* TASKS AND EXERCISES
A) In the passage on the CatBoost missing value interpolation model, how many countries does the country dummy variable cover?
B) Write out the passage on the CatBoost missing value interpolation model from "Here, f is a" up to and including "a four-digit code.".

* SOURCE PASSAGE

_____

The quantity \(z _ I ^ k\) converted by the inverse hyperbolic function is close to a two-sided exponential distribution. Thus, \(z _ I ^ k\) is a very manageable variable in CatBoost where the mean and variance are included in the loss function to estimate the parameter. Conversely, if we try to minimize the value of the loss function using \(y _ I ^ k\) instead of \(z _ I ^ k\) as the objective variable, only a very small percentage of errors in the large positive or negative ranges that follow Zipf’s law will affect the value of the loss function, creating a model that can predict only certain large-scale ranges. To avoid this problem, in this paper, the variable transformed by the inverse hyperbolic function is used as the objective variable.

Description of missing value interpolation model

In this section, we consider the following missing value interpolation model with CatBoost, which predicts the objective variable introduced in "CatBoost" as follows:

$$\begin{aligned} z_{t,I}^k&=f(y_{t-1,1}^k,y_{t,1}^k, y_{t+1,1}^k; y_{t-1,2}^k,y_{t,2,}^k, y_{t+1,2}^k; \cdots ; \\ \nonumber & y_{t-1,I}^k, y_{t+1,I}^k; \cdots ; y_{t-1,n}^k,y_{t,n}^k, y_{t+1,n}^k ;x_1^k, \cdots , x_m^k )~. \end{aligned}$$
(2)

Here, f is a CatBoost evaluation function. The explanatory variable \(y _ {t, i} ^ k\) is the numerical value of the financial item i of t year of a firm k, and n is the number of financial items to be used for the explanatory variable. \(y _ {t, I} ^ k\) does not exist on the right side, and Eq. (2) predicts it by converting \(z _ {t, I} ^ k\) using Eq. (1). The explanatory variable \(x _ j ^ k\) is the j-th attribute of a firm k, such as a time-independent number or category, and m is the number. In this paper, we consider \(x _ j ^ k\) as the main industry of a firm k (4-digit SIC code [42]) and a dummy variable of the country where the firm k is located (204 countries with financial values in ORBIS). The reason why the SIC code is considered an industry is that a similar industry has been assigned a number that is close to a four-digit code.

As described in "CatBoost", the explanatory variable \(y _ {t, i} ^ k\) is characterized by the divergence of statistical quantities such as the average value and variance in the large positive and negative scale ranges. Furthermore, \(y _ {t, i} ^ k\) is often missing. CatBoost, a nonparametric method of classifying explanatory variables under various conditions and regressing objective variables, is compatible with \(y _ {t, i} ^ k\), which has these properties.

_____

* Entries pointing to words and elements
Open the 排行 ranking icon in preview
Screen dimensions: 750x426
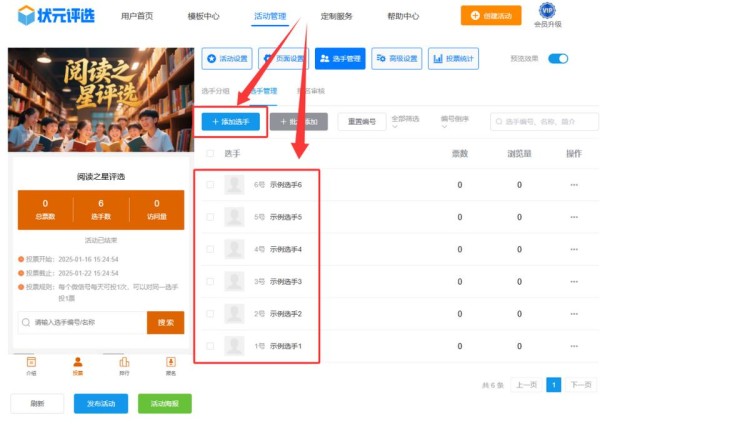click(x=124, y=365)
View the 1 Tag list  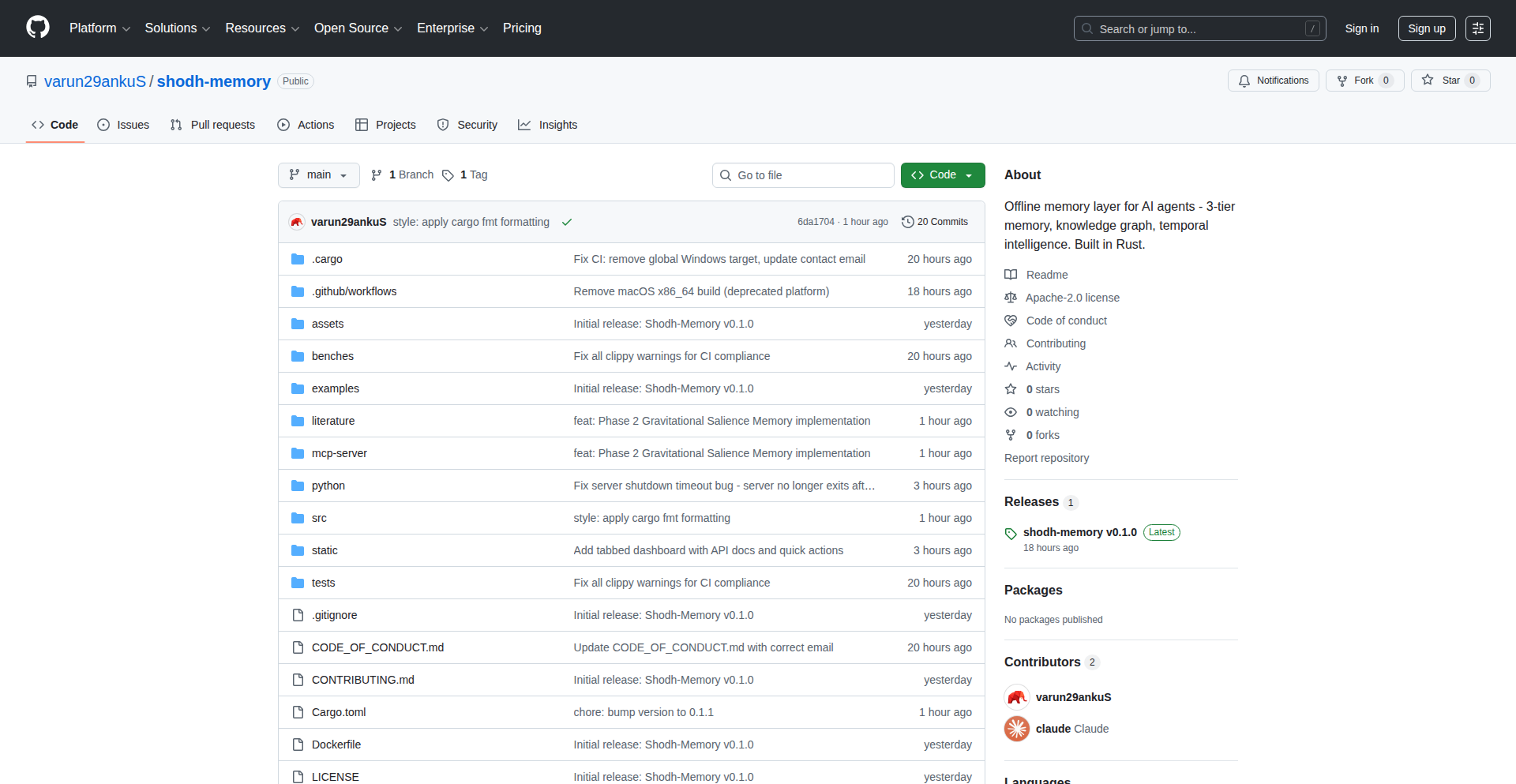coord(465,174)

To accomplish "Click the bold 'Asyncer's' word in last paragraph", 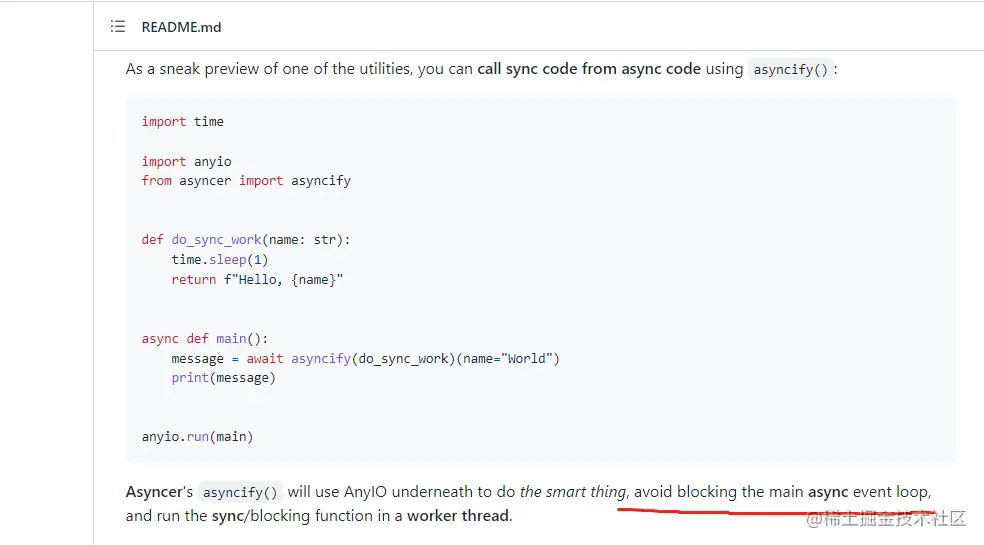I will [159, 492].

_____

* ANSWERS TO THE TASKS
A) It covers 204 countries with financial values in ORBIS.

B)
Here, f is a CatBoost evaluation function. The explanatory variable \(y _ {t, i} ^ k\) is the numerical value of the financial item i of t year of a firm k, and n is the number of financial items to be used for the explanatory variable. \(y _ {t, I} ^ k\) does not exist on the right side, and Eq. (2) predicts it by converting \(z _ {t, I} ^ k\) using Eq. (1). The explanatory variable \(x _ j ^ k\) is the j-th attribute of a firm k, such as a time-independent number or category, and m is the number. In this paper, we consider \(x _ j ^ k\) as the main industry of a firm k (4-digit SIC code [42]) and a dummy variable of the country where the firm k is located (204 countries with financial values in ORBIS). The reason why the SIC code is considered an industry is that a similar industry has been assigned a number that is close to a four-digit code.